My mom and I are each other’s best friends. We really grew close together over those 10 years because of the beauty rituals we’d do together. We’d wax each other. We’d straighten each other’s hair. We’d dye each other’s hair. And it was [during] these intimate one-on-one moments where we are sitting together for a while that we can talk about boy drama, friendship gossip, goals in life, just like you would at a salon

When we moved, I was really embarrassed about my at-home beauty practices, especially because at the time they weren’t in style. Especially in the town that I [was living in], I had no one to relate to. I would lie all the time like, ‘Oh, I got this done at a salon.’ But I definitely did it [myself].

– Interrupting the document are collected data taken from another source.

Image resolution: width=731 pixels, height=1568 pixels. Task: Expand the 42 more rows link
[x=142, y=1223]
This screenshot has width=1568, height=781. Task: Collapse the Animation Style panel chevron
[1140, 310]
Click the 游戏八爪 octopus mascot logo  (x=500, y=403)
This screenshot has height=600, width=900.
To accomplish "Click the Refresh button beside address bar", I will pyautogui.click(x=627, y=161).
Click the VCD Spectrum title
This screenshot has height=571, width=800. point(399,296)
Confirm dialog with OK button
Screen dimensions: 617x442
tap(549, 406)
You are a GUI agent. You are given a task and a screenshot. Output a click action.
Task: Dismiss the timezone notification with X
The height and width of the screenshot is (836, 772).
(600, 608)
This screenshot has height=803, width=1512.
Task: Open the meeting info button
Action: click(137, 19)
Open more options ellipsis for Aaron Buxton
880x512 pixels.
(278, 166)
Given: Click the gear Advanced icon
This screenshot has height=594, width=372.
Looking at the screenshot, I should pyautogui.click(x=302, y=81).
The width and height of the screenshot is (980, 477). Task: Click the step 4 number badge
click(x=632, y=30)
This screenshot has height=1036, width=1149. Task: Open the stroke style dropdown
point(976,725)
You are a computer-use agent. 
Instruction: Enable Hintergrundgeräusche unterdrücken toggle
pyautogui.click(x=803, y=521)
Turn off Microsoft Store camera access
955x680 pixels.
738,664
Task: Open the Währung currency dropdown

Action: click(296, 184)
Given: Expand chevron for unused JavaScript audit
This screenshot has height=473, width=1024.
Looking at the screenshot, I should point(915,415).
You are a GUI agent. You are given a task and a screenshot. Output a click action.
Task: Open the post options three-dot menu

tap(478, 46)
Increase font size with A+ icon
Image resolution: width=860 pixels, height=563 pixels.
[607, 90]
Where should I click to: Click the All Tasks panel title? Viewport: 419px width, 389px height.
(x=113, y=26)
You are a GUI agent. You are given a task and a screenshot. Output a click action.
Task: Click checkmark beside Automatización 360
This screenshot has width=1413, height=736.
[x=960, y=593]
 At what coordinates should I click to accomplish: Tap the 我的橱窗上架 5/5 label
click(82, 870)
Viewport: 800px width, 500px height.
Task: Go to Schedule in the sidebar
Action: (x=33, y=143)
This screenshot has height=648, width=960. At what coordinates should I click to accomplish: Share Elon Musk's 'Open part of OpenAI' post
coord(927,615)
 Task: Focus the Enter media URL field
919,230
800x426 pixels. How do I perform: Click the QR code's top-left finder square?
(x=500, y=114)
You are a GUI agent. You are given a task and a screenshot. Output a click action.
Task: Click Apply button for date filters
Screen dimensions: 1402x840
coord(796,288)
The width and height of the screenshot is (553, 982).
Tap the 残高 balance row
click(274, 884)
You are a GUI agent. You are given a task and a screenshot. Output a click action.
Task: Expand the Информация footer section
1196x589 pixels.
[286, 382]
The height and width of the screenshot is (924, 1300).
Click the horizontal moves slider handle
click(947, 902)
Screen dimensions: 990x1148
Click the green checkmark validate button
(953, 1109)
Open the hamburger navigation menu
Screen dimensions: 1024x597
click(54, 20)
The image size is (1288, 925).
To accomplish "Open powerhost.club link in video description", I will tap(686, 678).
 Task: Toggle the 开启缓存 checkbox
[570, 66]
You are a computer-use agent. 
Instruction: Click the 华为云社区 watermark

“I wanted to have these small elements in the photos that capture how we foster our heritage, and our heritage has so much links to our religion,” says Maia of the figures placed on the vanity above.

Photography by Ares Maia

Brazilian beauty is high maintenance, but it’s also about being close to nature. When I was in high school [around 2013], super cakey makeup using expensive Sephora products was trending on Instagram. It wasn’t until college, when the natural look became in style, that I started to really embrace the beauty practices that I grew up with. For example, when I remove my makeup, to this day, I use jojoba oil or coconut oil. I use old T-shirts cut up into small squares, then just throw them in the laundry. My grandma actually taught me to make my own tanning lotion with carrot, beetroot, and coconut oil. You put everything into a cloth and you squeeze and it leaves you with a very beautiful golden tan.

I moved to New York five years ago, to study communication design at Parsons. This is my second zine. The first one was all about the struggles of immigrating to the U.S. and dealing with shame and guilt. When I was doing research for this one, [I found that] there’s just not enough stories about beauty and immigration, and I think it stems from the fact that there’s so much shame behind it — [and] a lot of people don’t want to talk about their shame. I believe that this story is going to touch the hearts of people that don’t usually talk about it.